Voilà qui pose un réel problème politique : il en va de la crédibilité de la parole du constituant que nous sommes.
Anny Poursinoff a bien fait de relever la contradiction qui consisterait à introduire les citoyens dans les tribunaux et non dans la procédure législative – alors que la Constitution le prévoit.
Jean Mallot l'a lui aussi rappelé et il a remarqué à juste titre les différentes possibilités de référendums. Si les restrictions prévues par l'article 11 ne permettent pas d'engager un référendum, restent les motions référendaires à la discrétion du Parlement ou du Président de la République qui peut demander au Gouvernement de soumettre un projet de loi à référendum.
Je salue, pour conclure, les propos tenus juste avant moi par Michel Vauzelle. (Applaudissements sur les bancs des groupes GDR et SRC.)
Je vous ferai observer, monsieur le rapporteur, que vous disposiez de cinq minutes et que vous avez parlé neuf minutes et demie.
Vous ne pourrez donc pas prétendre que la présidence vous a empêché de parler.
Nous verrons ce qu'il en est à l'occasion d'autres débats et avec d'autres rapporteurs.

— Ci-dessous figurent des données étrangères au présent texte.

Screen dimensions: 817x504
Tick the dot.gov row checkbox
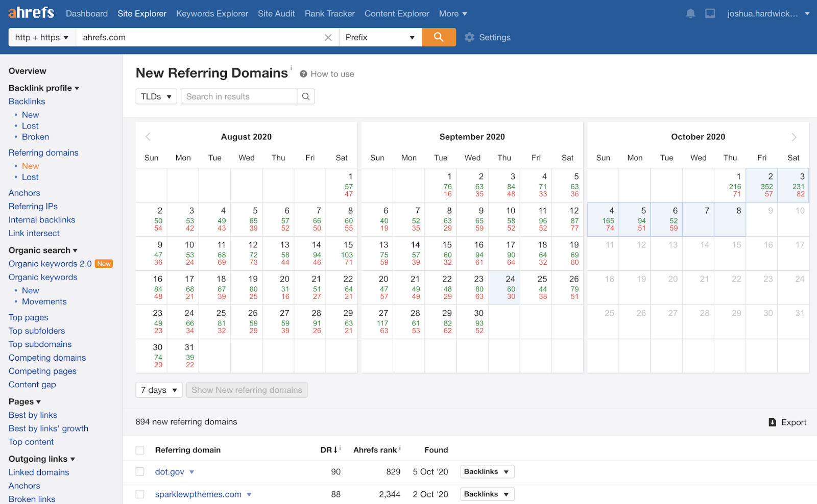tap(140, 472)
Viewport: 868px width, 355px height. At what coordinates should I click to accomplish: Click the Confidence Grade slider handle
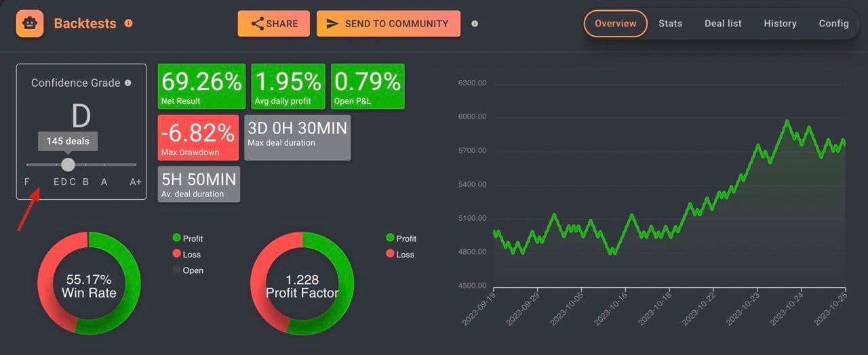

Je ne voudrais pas abuser de votre temps mais je souhaite malgré tout apporter la lumière des travaux de la commission. Je ne reprocherai pas à M. de Rugy d'avoir été davantage le rapporteur de son texte que celui des travaux de la commission.
Certes, mais il n'est pas inutile que la commission fasse connaître à l'Assemblée le fruit de son travail.
Contrairement aux apparences et à ce qui pourrait être dit à l'issue du débat, il n'y a pas d'opposition de fond sur le sujet en discussion. La Constitution a été révisée en juillet 2008. Depuis, l'article 11 prévoit de nouvelles dispositions dont la mise en oeuvre doit faire l'objet d'une loi organique. Personne ne doit être a priori suspecté, ni d'un côté ni de l'autre, de vouloir revenir sur ce qui est désormais gravé dans le marbre de nos institutions.
Ensuite, contrairement à ce qu'une simplification abusive pourrait laisser croire, il ne s'agit pas de décider ici de la mise en oeuvre d'une procédure de référendum d'initiative populaire. Certains l'ont bien rappelé, mais en enveloppant leurs propos dans d'autres plus généraux. Il convient d'insister sur le fait que la procédure dont il est question doit permettre la mise en oeuvre du référendum d'initiative partagée dans le cadre bien défini des textes susceptibles d'être votés par le Parlement et, demain, par le peuple au titre de l'article 11 de la Constitution.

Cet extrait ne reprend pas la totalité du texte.